--- Source excerpt ---
Speculation and Theory

If you follow the chain of events in a timeline, it could look like this:

  • Venezuela offers an IPO of a cryptocurrency gaining a few billion. Let’s say 3 billion, as some have suggested. China loaned Venezuela 5 billion secured by oil, and very likely other materials. Perhaps those other materials are backing the Petro?
  • Venezuela is unable to repay China for the 5 billion because their economy is in such bad shape.
  • China then takes and seizes the oil from Venezuela, however, the big loss will be to the cryptocommunity since the currency will be not backed by anything at all.
  • Crypto investors are left with nothing but a worthless speculative investment in an already crowded cryptocurrency market.

The corrupt government of Venezuela may end up, if successful, selling the underlying assets twice. The possible end result could theoretically be the equivalent of selling a contract which states that the person who owns this contract owns your car. However, due to financial difficulties you take out a loan secured by your car. If you default on your loan the bank takes possession of your car, however, the person who bought the contract or note to your car has no car underlying their note. You basically sold your car twice, the loser in this case is the person who purchased the note to the right to your car. In this case, the loan was made to China first, so they have first claim to the underlying oil in the country, not those investors and speculators who hold a currency backed by the oil.

Note:  The author of this article owns no cryptocurrency or any investment in this article.
--- Dataset extract ---
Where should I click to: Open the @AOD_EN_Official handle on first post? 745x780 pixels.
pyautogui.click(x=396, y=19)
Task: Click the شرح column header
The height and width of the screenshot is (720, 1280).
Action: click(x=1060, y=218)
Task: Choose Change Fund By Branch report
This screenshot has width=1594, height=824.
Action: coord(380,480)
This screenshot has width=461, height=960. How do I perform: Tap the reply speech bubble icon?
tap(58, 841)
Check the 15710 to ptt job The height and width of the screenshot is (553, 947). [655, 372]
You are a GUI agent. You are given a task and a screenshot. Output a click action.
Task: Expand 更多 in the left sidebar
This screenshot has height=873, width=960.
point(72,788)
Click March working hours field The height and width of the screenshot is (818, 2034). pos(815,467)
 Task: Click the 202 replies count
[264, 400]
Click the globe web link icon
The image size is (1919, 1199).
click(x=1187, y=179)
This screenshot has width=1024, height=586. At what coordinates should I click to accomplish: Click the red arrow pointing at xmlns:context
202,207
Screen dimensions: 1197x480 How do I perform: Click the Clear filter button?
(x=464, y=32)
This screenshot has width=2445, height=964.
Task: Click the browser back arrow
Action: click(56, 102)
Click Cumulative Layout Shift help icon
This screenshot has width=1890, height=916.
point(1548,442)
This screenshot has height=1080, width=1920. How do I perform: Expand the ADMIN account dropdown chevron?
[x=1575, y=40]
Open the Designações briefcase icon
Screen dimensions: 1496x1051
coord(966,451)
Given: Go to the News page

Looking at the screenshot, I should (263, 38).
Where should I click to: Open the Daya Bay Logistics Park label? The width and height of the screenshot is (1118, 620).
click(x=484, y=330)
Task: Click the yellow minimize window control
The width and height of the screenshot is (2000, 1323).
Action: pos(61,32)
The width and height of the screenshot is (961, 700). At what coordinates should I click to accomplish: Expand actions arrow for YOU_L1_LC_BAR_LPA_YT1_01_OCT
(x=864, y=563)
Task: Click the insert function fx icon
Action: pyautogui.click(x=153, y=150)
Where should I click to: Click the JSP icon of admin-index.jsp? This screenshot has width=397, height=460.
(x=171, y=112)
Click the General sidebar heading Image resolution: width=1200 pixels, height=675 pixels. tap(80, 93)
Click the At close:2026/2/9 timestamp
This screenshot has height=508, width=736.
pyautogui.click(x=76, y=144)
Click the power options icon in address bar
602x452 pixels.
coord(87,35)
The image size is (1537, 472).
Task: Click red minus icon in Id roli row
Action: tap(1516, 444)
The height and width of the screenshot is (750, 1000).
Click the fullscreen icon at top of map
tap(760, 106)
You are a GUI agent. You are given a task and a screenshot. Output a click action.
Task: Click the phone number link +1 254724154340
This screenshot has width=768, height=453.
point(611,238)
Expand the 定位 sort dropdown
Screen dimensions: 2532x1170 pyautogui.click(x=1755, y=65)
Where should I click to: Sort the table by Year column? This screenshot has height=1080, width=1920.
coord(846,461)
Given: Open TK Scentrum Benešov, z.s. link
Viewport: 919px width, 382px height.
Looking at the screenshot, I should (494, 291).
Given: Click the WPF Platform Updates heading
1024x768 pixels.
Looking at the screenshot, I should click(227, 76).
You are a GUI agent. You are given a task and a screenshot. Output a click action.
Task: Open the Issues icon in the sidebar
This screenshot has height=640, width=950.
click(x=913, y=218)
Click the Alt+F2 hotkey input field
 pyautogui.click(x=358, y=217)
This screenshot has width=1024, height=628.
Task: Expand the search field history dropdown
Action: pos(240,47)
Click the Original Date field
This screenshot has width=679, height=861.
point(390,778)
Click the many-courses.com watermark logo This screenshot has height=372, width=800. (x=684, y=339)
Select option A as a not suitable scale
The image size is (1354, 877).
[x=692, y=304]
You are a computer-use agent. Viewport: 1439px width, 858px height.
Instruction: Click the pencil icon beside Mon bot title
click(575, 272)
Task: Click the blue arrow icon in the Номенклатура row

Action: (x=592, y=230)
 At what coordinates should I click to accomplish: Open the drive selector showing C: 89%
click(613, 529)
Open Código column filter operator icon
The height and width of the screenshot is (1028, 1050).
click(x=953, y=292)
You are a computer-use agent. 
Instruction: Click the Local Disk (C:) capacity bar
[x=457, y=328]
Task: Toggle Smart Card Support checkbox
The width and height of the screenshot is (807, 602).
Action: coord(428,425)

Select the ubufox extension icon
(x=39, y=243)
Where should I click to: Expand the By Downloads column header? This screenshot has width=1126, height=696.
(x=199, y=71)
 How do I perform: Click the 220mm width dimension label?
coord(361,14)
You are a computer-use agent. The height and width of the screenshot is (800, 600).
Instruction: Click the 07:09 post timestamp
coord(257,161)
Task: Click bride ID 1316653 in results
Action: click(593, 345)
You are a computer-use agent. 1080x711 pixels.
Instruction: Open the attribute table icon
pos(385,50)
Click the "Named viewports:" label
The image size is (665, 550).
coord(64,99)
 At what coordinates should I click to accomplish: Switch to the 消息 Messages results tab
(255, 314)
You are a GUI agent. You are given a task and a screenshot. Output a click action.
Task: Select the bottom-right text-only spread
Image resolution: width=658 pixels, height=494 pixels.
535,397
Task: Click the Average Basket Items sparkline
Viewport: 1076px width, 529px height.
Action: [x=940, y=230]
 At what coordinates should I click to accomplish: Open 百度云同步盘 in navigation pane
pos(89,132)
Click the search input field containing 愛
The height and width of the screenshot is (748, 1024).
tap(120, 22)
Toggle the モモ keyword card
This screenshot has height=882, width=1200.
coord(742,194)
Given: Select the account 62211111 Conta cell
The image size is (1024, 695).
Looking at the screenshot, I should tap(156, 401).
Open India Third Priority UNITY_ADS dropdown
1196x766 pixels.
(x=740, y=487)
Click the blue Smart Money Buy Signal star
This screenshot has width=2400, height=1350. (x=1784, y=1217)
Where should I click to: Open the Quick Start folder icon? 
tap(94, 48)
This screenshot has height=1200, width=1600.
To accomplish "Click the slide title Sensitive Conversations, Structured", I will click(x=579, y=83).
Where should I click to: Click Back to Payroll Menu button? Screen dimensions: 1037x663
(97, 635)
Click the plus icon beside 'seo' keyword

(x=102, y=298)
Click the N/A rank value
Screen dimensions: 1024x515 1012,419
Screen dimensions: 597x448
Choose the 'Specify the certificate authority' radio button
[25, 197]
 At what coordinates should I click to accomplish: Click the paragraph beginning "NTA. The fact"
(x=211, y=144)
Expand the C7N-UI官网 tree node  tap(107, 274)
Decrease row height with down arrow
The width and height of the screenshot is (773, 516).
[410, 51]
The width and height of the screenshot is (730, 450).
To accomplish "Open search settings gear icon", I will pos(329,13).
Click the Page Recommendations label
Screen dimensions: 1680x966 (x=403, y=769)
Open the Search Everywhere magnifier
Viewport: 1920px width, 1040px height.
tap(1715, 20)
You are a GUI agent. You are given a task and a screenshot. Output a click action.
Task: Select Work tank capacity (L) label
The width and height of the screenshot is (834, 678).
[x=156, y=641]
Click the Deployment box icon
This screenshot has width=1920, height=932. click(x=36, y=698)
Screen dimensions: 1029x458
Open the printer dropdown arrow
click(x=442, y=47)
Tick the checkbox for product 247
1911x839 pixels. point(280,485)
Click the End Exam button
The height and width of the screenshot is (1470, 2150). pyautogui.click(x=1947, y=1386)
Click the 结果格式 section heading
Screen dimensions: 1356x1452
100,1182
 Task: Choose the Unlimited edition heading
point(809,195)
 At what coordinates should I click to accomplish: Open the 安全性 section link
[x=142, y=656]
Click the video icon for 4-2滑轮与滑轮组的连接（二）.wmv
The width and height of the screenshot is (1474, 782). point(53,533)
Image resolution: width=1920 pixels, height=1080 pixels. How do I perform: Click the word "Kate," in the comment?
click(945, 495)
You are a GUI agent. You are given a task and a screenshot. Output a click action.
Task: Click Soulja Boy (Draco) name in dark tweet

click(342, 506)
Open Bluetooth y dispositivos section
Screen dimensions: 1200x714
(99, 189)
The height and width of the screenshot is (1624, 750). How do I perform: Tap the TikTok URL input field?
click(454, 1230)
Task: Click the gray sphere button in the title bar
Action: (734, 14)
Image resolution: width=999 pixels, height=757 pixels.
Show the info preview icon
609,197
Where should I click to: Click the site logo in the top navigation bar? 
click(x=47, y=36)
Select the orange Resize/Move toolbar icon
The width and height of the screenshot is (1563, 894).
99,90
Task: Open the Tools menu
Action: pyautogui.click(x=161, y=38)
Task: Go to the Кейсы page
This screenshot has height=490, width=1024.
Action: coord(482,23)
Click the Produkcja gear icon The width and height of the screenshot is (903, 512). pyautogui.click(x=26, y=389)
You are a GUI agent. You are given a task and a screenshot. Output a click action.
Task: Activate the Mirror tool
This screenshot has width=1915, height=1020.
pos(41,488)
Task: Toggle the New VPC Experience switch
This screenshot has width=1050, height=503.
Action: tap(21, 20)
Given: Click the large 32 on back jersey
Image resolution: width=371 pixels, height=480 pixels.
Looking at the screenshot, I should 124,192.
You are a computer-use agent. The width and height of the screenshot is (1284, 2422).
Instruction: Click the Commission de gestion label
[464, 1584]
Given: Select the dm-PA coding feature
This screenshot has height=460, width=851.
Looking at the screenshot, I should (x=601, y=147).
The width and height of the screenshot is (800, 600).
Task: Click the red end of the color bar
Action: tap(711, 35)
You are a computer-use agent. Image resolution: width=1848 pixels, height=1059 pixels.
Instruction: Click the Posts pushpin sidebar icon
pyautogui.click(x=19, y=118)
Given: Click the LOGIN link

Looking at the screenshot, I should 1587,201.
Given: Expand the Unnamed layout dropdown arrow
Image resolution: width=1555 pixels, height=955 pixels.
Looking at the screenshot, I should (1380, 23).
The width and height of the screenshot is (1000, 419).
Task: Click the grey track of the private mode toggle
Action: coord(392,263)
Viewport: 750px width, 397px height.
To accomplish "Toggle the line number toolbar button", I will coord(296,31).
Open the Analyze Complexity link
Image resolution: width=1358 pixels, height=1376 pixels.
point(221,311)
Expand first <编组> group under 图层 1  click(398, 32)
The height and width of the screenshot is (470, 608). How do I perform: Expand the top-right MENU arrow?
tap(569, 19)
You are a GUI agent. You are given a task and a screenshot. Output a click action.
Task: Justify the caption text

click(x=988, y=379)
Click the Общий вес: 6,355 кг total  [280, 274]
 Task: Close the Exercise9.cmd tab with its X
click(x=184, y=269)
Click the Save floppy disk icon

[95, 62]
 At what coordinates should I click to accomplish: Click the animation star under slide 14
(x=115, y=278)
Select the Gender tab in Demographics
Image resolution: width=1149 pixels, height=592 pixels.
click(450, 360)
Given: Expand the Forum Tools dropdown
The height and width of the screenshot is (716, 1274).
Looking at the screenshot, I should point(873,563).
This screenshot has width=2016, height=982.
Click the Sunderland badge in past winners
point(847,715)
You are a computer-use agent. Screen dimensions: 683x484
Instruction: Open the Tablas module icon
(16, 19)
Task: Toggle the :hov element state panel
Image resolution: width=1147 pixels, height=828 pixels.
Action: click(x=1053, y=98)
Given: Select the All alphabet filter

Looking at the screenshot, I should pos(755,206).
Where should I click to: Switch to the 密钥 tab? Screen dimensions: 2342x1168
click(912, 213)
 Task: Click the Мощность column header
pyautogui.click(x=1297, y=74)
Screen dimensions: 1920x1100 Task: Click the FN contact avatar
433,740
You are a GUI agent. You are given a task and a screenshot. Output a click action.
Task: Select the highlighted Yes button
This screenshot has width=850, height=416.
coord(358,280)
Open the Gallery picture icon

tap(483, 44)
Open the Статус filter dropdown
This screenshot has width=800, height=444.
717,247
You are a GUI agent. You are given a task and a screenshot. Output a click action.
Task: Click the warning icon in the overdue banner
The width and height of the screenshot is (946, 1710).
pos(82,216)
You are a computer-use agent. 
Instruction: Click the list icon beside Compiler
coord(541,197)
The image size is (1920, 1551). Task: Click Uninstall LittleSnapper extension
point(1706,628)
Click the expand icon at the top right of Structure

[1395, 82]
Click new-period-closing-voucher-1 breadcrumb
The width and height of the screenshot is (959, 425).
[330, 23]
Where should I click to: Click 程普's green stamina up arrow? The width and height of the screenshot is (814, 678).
---
To-do list:
- a) Check each statement against the text on Venezuela's cryptocurrency. For each one, answer yes or no and quote the words from the text that decide it.
(i) China loaned Venezuela 5 billion secured by oil.
(ii) The author of the article holds some cryptocurrency.
(iii) In the car analogy, the bank is the loser.
- b) In the records, begin at the line containing "Task: Click the 202 replies count" and continue through the line containing "Click the General". Rewrite those lines with "Expand" changed to "Unfold", keep everything else the same, and return only those lines.

Worked solutions:
- a)
(i) Yes: "China loaned Venezuela 5 billion secured by oil"
(ii) No: "The author of this article owns no cryptocurrency or any investment in this article."
(iii) No: "the loser in this case is the person who purchased the note to the right to your car."

- b)
 Task: Click the 202 replies count
[264, 400]
Click the globe web link icon
The image size is (1919, 1199).
click(x=1187, y=179)
This screenshot has width=1024, height=586. At what coordinates should I click to accomplish: Click the red arrow pointing at xmlns:context
202,207
Screen dimensions: 1197x480 How do I perform: Click the Clear filter button?
(x=464, y=32)
This screenshot has width=2445, height=964.
Task: Click the browser back arrow
Action: click(56, 102)
Click Cumulative Layout Shift help icon
This screenshot has width=1890, height=916.
point(1548,442)
This screenshot has height=1080, width=1920. How do I perform: Unfold the ADMIN account dropdown chevron?
[x=1575, y=40]
Open the Designações briefcase icon
Screen dimensions: 1496x1051
coord(966,451)
Given: Go to the News page

Looking at the screenshot, I should (263, 38).
Where should I click to: Open the Daya Bay Logistics Park label? The width and height of the screenshot is (1118, 620).
click(x=484, y=330)
Task: Click the yellow minimize window control
The width and height of the screenshot is (2000, 1323).
Action: pos(61,32)
The width and height of the screenshot is (961, 700). At what coordinates should I click to accomplish: Unfold actions arrow for YOU_L1_LC_BAR_LPA_YT1_01_OCT
(x=864, y=563)
Task: Click the insert function fx icon
Action: pyautogui.click(x=153, y=150)
Where should I click to: Click the JSP icon of admin-index.jsp? This screenshot has width=397, height=460.
(x=171, y=112)
Click the General sidebar heading Image resolution: width=1200 pixels, height=675 pixels. tap(80, 93)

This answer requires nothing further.